Taken last week from a pool of Appcelerator’s 51,000+ application developers, 2,733 developers responded that Apple iPad, Android Tablet, and even HP’s potential for webOS tablets are rapidly moving these devices to the top of the mobile priority list. This survey is posted on www.appcelerator.com/mobile-developer-survey-June-2010 .
While the Apple vs. Google battle has been well documented, developers see the real battle between these two titans as near-term momentum vs. long-term dominance. Appcelerator’s most recent survey shows these leaders staying well ahead of the pack, but a surge in popularity for developing tablet applications on both OSes suggests the battle is moving from phones to “anywhere computing,” according to the folks at Appcelerator. And with tier 2 platforms seeing flat to declining interest from developers, it’s clear that Apple and Google are now playing chess while everyone else plays catch up.
The leadership that Apple and Google have now in mobile is clearly translating into a long-term tussle for computing beyond the phone. Strong interest in the iPad increased 31 points to 84% while strong interest in developing applications for Android tablets, appearing for the first time in this survey, came in fourth behind Android phones and ahead of all other smartphone OS vendors beyond Apple and Google.
When stack ranked, developers overwhelmingly favor Apple against other platforms for its Apple App Store, market for consumer and business apps, devices, and near-term outlook. However, Android comes out tops against others for its OS capabilities, platform openness, and long-term outlook. When asked in more detail, 69% of respondents felt that Android’s potential to “show tremendous adaptability, from tablets to e-readers to set-top boxes” is its greatest strength as a platform. The potential for tablets and other devices from HP based on webOS is also Palm’s greatest perceived strength.
“Developers are rearranging their priorities to unlock the new potential that tablet computing holds,” says Jeff Haynie, CEO of Appcelerator. “They are experimenting with tablets as point of sale terminals, tablets as TV or other hardware control devices, and tablets as university training tools. We’re seeing lots of interest within categories that have yet to be revolutionized by web-connected devices and in categories where embedded proprietary software used to rule.”

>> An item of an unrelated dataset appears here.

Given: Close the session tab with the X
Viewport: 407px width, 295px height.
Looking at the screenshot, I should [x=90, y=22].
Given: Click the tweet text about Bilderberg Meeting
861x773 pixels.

A second trend now emerging is the increasing problem with OS and device fragmentation. When developers were presented with eight lifecycle stages for development, “porting apps to multiple platforms” stood out as the number one developer pain point. In fact, the number of interested developers dropped up to 60% when asked about their level of interest in each platform’s SDK vs. using a cross-platform solution like Appcelerator Titanium. Moreover, the fragmentation “nightmare” was the biggest stated issue for developing for the Android platform (61%), even above the threat that iOS poses Google’s operating system.

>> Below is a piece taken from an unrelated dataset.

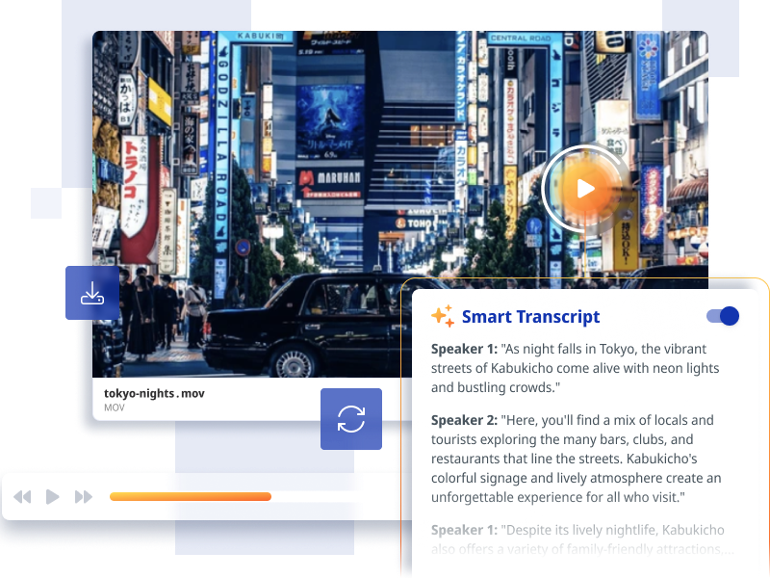
Task: Click the tokyo-nights.mov file name
Action: (154, 393)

Haynie says that, contrary to popular belief, large organizations (>1,000 employees) are even more interested than individual developers in mobille. Appcelerator has found that:
° Sixty percent of developers in organizations with more than 1,000 employees said they were “very interested” in BlackBerry compared to 33% overall;
° Interest in Apple’s iOS increases to 94% from 90% overall for large organizations;
° For Android, 90% of developers in these companies said they were “very interested” in Google’s OS compared to 81% overall;
° Palm webOS and Meego show more interest in smaller companies than larger ones.